■ Assigned task ■
Where the records below show a line containing "The height and width of the screenshot is (1473, 1473).", start copying; end with the line containing "Task: Select the Crop tool", and copy it too.

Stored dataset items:
BEGIN
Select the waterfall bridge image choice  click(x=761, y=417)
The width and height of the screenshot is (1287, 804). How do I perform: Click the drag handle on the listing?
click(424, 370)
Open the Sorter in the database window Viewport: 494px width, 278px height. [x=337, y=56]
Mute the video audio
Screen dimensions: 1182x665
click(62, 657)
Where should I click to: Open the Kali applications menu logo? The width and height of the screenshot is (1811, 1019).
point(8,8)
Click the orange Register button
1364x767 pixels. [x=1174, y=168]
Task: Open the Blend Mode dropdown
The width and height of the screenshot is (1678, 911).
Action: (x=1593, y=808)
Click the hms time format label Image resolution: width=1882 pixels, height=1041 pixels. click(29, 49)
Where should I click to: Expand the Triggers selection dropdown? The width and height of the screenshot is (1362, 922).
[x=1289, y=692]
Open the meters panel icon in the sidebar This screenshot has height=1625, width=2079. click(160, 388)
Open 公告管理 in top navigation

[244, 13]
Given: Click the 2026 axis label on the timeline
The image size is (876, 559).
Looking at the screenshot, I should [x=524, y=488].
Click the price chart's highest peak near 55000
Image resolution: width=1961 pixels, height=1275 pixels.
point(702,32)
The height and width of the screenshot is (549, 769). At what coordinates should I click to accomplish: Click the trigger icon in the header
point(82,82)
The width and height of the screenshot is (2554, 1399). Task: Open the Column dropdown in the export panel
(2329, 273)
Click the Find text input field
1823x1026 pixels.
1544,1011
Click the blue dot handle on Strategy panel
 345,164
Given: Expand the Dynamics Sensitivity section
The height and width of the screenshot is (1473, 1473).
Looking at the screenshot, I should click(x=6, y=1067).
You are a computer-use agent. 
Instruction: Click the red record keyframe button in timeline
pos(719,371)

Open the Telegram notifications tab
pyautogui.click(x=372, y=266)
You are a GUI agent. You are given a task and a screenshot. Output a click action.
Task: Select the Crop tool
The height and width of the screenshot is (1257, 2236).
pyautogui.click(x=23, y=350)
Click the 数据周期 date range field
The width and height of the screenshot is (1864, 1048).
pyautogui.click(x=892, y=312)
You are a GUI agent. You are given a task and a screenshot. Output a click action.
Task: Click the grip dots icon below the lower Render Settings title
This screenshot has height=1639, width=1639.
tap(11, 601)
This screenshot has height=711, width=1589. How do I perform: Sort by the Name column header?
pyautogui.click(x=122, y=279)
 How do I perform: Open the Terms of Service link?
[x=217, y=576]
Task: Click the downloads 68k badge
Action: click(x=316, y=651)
END
■ Reply to the exercise ■
The height and width of the screenshot is (1473, 1473).
Looking at the screenshot, I should click(x=6, y=1067).
You are a computer-use agent. 
Instruction: Click the red record keyframe button in timeline
pos(719,371)

Open the Telegram notifications tab
pyautogui.click(x=372, y=266)
You are a GUI agent. You are given a task and a screenshot. Output a click action.
Task: Select the Crop tool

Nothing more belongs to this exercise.